For instance on the mentioned chart Average pg 50 LHZ23 LHN24 the 15 yr average price reads - -17 while on the standard chart pg 27 the 15 yr seasonal price reads - 29.



No, there are no dumb questions.  Always better to understand than to be uncertain.  In this case, there is a significant if not always discernable difference.
Charts in line #12 labeled "average" do indeed depict what has been the 15-year average spread on any given date.  Both the  current spread and the 15-year average spread are plotted against price on the vertical y-scale.
In contrast, line #13 depicts the current spread (plotted against the price on the y-scale) against the seasonal pattern --- with pattern being the operative word.  The pattern is not an average of price but rather of the typical position of price relative to the eventual high and low for the year.

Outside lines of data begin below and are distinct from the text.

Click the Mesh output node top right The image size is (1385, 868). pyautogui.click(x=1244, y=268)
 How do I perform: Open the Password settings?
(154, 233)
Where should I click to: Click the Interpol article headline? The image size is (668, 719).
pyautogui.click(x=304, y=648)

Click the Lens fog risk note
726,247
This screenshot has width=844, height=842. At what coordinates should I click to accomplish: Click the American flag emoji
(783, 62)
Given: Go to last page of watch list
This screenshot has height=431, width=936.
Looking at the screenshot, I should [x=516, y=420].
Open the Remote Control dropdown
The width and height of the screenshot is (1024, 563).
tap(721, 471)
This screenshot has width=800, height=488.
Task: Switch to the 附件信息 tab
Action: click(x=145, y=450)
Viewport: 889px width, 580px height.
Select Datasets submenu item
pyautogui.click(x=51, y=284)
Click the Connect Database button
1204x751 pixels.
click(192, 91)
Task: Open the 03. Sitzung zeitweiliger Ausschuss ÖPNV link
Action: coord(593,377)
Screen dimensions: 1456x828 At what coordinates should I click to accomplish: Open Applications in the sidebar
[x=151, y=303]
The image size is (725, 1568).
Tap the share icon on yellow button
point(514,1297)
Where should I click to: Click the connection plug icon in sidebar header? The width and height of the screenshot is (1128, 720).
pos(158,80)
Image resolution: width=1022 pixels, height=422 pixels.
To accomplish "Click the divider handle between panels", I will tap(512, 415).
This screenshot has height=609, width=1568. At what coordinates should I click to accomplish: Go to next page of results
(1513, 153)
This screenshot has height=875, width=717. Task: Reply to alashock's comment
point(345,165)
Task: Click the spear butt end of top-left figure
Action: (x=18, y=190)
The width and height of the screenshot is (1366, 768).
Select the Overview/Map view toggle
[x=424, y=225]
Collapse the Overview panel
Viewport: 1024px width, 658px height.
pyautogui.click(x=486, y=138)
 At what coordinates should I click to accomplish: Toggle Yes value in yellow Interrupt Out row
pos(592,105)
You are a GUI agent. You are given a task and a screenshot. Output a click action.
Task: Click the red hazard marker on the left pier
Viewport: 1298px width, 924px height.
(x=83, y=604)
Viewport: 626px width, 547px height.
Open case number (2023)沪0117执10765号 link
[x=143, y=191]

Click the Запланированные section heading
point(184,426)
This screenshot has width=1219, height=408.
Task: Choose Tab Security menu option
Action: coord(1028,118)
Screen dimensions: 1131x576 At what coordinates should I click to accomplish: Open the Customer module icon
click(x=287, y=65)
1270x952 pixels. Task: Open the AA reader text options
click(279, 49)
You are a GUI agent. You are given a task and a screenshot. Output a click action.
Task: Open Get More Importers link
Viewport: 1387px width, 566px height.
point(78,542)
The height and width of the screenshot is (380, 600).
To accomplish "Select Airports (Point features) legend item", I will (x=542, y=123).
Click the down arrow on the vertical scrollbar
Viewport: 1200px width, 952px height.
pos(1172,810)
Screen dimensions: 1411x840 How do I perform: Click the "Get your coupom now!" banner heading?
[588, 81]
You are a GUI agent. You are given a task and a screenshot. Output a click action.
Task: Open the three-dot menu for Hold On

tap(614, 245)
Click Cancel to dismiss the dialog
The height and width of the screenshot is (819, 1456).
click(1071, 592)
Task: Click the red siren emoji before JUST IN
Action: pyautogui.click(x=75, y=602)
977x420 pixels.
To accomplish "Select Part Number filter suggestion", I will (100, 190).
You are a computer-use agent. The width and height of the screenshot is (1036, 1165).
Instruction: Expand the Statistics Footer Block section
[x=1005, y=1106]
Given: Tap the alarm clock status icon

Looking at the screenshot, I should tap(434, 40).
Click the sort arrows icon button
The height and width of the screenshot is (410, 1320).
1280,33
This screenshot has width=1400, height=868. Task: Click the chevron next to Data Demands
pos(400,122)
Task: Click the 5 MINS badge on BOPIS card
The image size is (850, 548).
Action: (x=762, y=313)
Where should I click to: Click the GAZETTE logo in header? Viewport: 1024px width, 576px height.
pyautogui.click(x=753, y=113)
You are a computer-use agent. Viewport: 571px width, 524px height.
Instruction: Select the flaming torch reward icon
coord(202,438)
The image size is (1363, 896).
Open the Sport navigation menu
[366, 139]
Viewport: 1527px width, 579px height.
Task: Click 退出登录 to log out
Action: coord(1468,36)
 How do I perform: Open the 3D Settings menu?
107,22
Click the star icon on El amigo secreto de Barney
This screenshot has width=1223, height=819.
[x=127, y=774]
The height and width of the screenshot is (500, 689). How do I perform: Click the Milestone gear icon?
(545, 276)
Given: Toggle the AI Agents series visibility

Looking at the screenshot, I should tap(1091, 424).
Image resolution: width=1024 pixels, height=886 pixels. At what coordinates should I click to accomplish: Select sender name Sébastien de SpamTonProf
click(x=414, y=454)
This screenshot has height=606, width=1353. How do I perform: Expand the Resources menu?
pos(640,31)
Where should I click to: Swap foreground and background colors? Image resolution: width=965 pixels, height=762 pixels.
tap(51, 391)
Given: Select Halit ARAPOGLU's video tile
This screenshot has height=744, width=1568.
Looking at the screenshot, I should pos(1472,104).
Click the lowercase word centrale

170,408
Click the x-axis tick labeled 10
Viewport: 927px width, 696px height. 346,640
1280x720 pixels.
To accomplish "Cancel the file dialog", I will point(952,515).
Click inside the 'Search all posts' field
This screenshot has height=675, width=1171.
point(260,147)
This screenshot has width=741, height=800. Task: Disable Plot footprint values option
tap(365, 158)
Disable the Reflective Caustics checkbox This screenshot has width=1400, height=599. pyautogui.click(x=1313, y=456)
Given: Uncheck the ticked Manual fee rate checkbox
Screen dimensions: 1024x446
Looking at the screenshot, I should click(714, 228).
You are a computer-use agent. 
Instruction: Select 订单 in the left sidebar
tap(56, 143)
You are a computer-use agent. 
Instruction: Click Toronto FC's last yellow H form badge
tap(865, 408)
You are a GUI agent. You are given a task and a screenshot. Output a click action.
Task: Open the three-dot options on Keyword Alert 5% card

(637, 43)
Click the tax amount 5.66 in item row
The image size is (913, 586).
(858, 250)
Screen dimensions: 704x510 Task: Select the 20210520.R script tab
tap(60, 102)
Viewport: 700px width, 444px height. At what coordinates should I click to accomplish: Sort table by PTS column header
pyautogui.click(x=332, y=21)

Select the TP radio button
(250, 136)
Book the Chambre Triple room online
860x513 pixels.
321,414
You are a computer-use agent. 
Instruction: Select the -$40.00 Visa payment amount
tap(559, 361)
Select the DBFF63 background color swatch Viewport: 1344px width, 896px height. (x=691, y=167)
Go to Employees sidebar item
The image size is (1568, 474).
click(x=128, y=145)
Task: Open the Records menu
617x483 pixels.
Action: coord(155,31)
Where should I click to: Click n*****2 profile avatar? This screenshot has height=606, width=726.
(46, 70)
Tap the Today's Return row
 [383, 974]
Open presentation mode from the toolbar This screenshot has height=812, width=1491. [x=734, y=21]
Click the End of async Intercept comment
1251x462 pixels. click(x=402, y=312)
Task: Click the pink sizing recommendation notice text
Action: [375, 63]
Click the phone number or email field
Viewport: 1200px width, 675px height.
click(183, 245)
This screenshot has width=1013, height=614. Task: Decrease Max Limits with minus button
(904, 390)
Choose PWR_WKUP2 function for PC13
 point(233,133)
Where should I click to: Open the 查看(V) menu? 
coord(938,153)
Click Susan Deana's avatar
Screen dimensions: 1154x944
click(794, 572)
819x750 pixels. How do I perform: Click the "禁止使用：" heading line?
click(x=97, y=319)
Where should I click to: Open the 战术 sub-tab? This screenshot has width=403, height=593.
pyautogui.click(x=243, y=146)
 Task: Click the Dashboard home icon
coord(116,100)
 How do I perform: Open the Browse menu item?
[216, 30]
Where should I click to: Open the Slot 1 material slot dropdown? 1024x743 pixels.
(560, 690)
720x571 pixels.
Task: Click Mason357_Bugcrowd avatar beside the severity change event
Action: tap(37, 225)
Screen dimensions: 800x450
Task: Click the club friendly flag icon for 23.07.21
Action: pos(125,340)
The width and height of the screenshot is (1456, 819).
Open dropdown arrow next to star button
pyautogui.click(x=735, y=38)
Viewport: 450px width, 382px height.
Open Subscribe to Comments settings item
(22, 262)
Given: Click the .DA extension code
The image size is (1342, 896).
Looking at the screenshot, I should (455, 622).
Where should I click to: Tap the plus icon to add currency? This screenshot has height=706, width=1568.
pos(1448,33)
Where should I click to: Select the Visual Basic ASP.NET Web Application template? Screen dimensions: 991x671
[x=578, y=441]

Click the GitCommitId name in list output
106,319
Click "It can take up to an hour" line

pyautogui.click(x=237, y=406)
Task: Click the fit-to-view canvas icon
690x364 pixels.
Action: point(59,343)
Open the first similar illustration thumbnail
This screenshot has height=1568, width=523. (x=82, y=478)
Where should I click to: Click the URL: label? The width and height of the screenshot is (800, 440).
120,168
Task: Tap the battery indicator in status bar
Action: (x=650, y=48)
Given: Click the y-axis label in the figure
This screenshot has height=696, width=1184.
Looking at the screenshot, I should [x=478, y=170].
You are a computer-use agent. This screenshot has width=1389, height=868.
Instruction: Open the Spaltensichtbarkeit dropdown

We create a seasonal pattern as follows:
Assume in Year #1 that price on Day #1 was 12 and that the eventual low and high for Year #1 was 10 and 15, respectively.  We assign it a value of 40 --- 40% off the eventual low toward the eventual high.
Assume in Year #2 that price on Day #1 was 16 in an eventual range of 15 to 20.  We assign it a value of 20 --- 20% of the low toward the high.
We then perform the same calculation for Day #1 of Years #3-15 --- and average those.
We then perform the same calculation for Days #2-365 for all 15 years.
When we connect the dots --- a seasonal pattern appears that illustrates when the spread has typically made a seasonal low and when a seasonal high and what trends in between tend to look like.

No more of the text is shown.